Present the records below as a Markdown table with the columns Row and Text, one numbered row per line and no rows for blank lines. Leave the pictures out.

── Data to use ──

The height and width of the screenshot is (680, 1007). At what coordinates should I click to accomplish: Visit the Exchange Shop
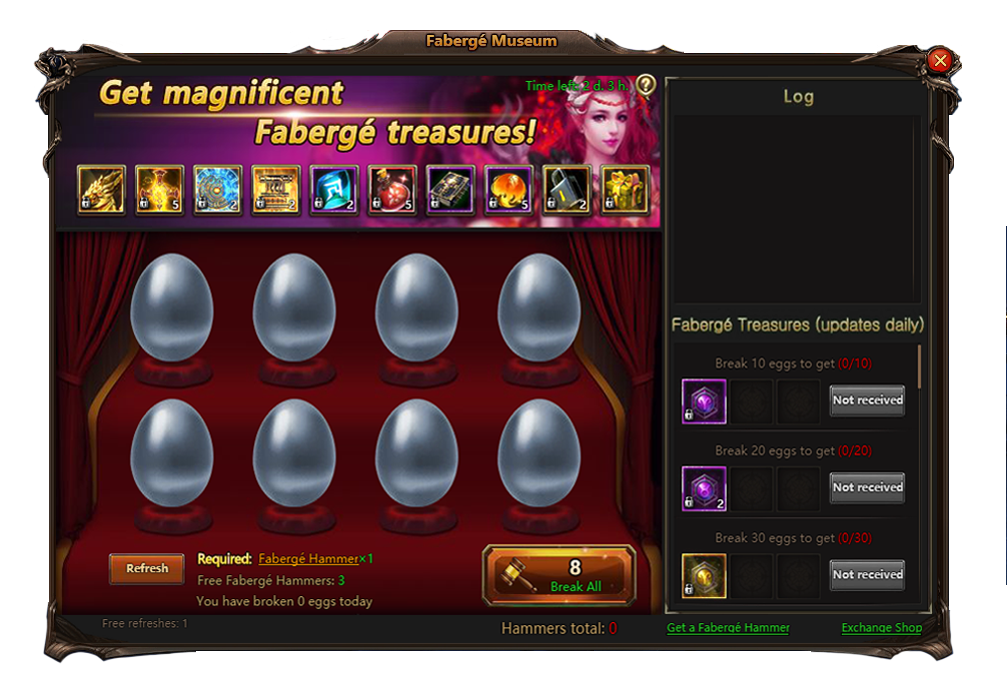tap(881, 628)
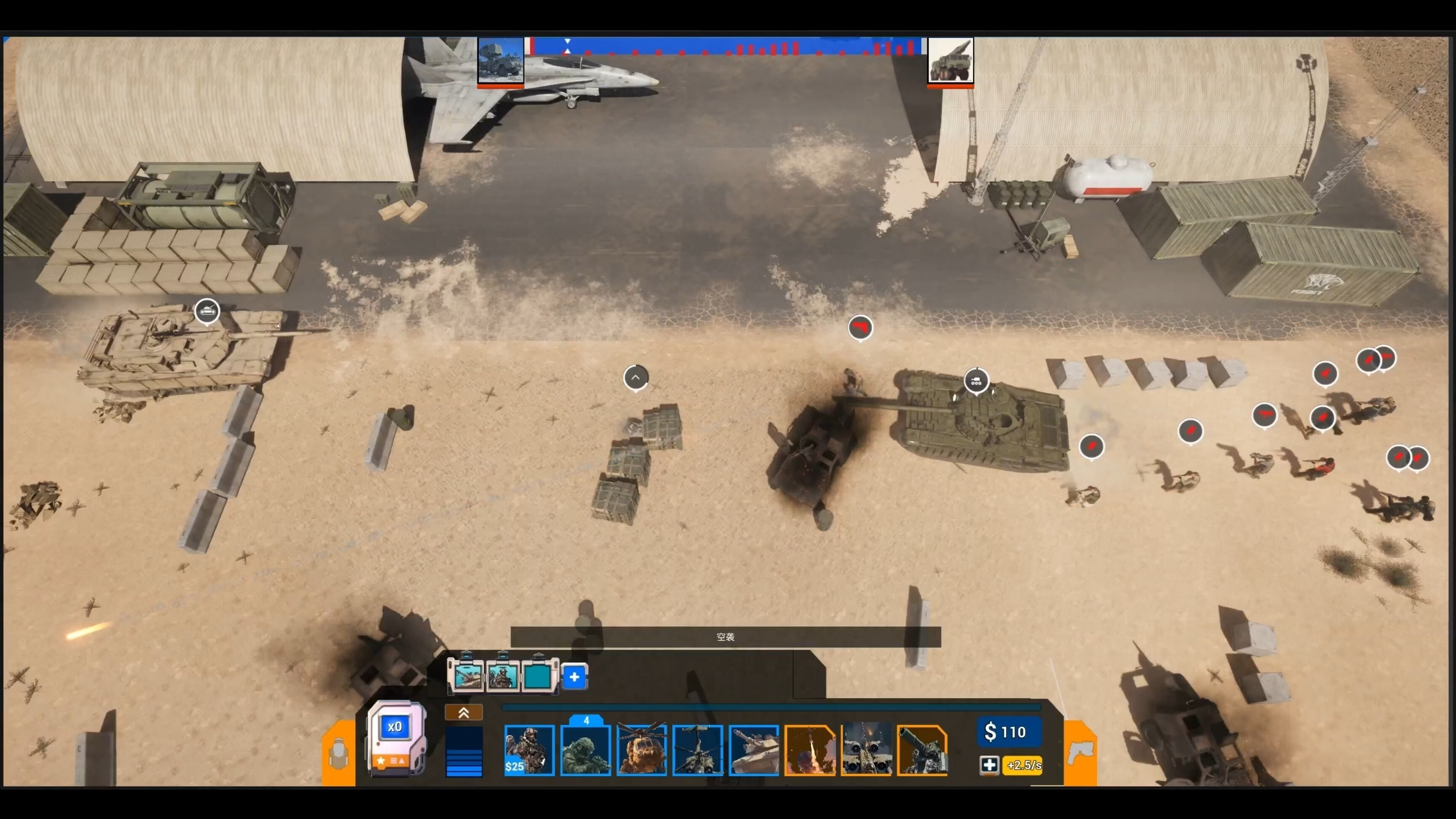Image resolution: width=1456 pixels, height=819 pixels.
Task: Toggle the red arrow marker near the infantry squad
Action: [x=1092, y=447]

───

Result of this task
| Row | Text |
|---|---|
| 1 | The height and width of the screenshot is (680, 1007). At what coordinates should I click to accomplish: Visit the Exchange Shop |
| 2 | tap(881, 628) |
| 3 | Image resolution: width=1456 pixels, height=819 pixels. |
| 4 | Task: Toggle the red arrow marker near the infantry squad |
| 5 | Action: [x=1092, y=447] |